How AI Is Driving Advances in Robotics: The 'Cobots' Are Coming

How AI Is Driving Advances in Robotics: The 'Cobots' Are Coming

AI is broadening robots' utility beyond the factory floor. Marc Segura explains how collaborative robots, or "cobots," will make humans more productive.

John P. Mello Jr.
John P. Mello Jr.
How AI Is Driving Advances in Robotics: The 'Cobots' Are Coming

If robots are to evolve beyond the factory floor and be used more widely in society, artificial intelligence must play a critical role.

Robots were a good fit for the auto industry, bringing robustness, repeatability, and reduced production costs. But a robotics-equipped auto factory is a controlled environment; if the benefits of robots are to become more widespread in the real world, the machines will need to address reliability and safety issues. AI can help.

AI's role in expanding the contributions of robots in the workplace—and to help people in general—was the subject of a fireside chat during the TransformX conference. Participants were Mark Segura and Brad Porter. Porter is Scale AI’s Chief Technology Officer, and Segura is Group Senior Vice President and Managing Director of Consumer Segments and Service Robotics at ABB, a Swiss company that provides power and automation technologies for smart grids, robotics, electric cars, renewable energy, and motors.

Here is the replay of the talk—and key takeaways from the conversation.

AI Can Help Robots Deal with Real-World Uncertainty

Robots in a factory environment work within clearly defined parameters. They may have to deal with a finite number of known parts, and they perform repetitive tasks in a confined area. In the real world, though, the robot may be asked to handle myriad parts, with SKUs changing every day.
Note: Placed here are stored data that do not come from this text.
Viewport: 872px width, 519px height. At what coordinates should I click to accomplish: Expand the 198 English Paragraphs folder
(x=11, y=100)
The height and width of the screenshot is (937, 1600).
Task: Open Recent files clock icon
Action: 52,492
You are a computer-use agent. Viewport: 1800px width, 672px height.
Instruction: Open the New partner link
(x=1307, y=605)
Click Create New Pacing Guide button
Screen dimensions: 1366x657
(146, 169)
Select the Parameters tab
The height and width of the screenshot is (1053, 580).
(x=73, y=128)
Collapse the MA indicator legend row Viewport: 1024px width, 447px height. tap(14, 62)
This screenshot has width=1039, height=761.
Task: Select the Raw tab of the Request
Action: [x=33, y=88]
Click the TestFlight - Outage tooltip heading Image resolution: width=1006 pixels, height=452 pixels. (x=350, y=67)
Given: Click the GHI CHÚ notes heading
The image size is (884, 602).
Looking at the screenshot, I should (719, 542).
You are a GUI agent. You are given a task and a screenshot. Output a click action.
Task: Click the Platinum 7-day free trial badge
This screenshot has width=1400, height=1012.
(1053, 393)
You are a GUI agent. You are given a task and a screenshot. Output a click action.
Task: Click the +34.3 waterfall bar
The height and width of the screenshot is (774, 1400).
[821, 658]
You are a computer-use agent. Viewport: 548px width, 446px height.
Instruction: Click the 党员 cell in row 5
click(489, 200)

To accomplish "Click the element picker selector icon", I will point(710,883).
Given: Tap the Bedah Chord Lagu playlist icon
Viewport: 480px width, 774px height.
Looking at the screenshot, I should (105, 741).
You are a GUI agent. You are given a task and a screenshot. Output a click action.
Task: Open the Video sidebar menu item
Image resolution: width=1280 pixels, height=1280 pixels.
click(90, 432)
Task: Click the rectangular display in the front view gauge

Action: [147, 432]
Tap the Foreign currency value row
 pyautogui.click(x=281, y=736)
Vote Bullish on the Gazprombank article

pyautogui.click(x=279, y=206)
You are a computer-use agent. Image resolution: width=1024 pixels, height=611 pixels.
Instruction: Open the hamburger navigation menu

You cannot program that. You just need to deal with a new thing every time over and over. And that’s something that traditional engineering could not solve until AI came up. —Marc Segura

Robots Are Benefiting from Other Tech Advances

Robots have the ability to exploit all kinds of technology developments—cloud, AI, CPU power improvements, longer battery life, and new sensor types in smartphones.

Acceleration in technology is faster than ever, Segura said.

[Robots] will have the best batteries to move better and longer. They’ll have the best cameras and sensors and AI to understand the world, and the best CPUs to be able to connect to the cloud. —Marc Segura

AI Will Drive Collaborative Robots to Improve Human Productivity

Segura predicted the growth of more mixed work environments involving robots and humans.

That kind of collaboration between human and robot, though, will require making the machines safer. When robots and humans can work closer together, he continued, it will totally change thinking about workflow. “That’s the most important consequence,” Segura said.

You don’t need to separate robots and people anymore. Together, they can boost the productivity of solutions. —Marc Segura

In addition to being safe, the new generation of collaborative robots, or “cobots,” will need easy-to-use interfaces and intuitive wizards. “It has to be easy to operate. It has to be easy to troubleshoot. It has to be friendly,” he said, because there won’t be an engineer nearby to troubleshoot the cobot if something goes wrong with it.

Cobots will allow robotics to expand into more human environments and services, Segura added.

Robots’ Most Promising Sectors: Logistics, E-Commerce, and Healthcare 

Only 5% of the warehouses in the world are automated, so there's a lot of room for growth there. However, Segura conceded that robots have yet to take off in that sector. “There are companies pioneering the adoption of robots in certain applications, but the waterfall has really yet to come,” he said.

While there has been much talk about order-picking applications, and the technology is approaching a mature state, mainstream deployment hasn’t happened yet, he added.

Segura expects healthcare to be a hot spot for robots, but there, too, proliferation will be a mid- to long-term development. When adoption does take off, he said, it will be driven by a “perfect storm” of talent shortage, increased costs, and complexity.

A Confluence of Technologies

While AI will be the master collaborator for robots—the critical technology that will allow them to be more widely used beyond the factory floor in society—a number of other technologies will flesh out their capabilities. Improved cameras used in smartphones can also become a robot’s eyes. Sensor innovation in consumer tech can give robots a better sense of their environment. Longer-lasting batteries will keep robots on the job longer. More powerful processing units will make them “smarter.” And the cloud will keep them connected. 

The sum of AI and those technologies will allow robots to enter the real world—where nothing is certain other than a lot of change and choice—and cope with that dynamic environment.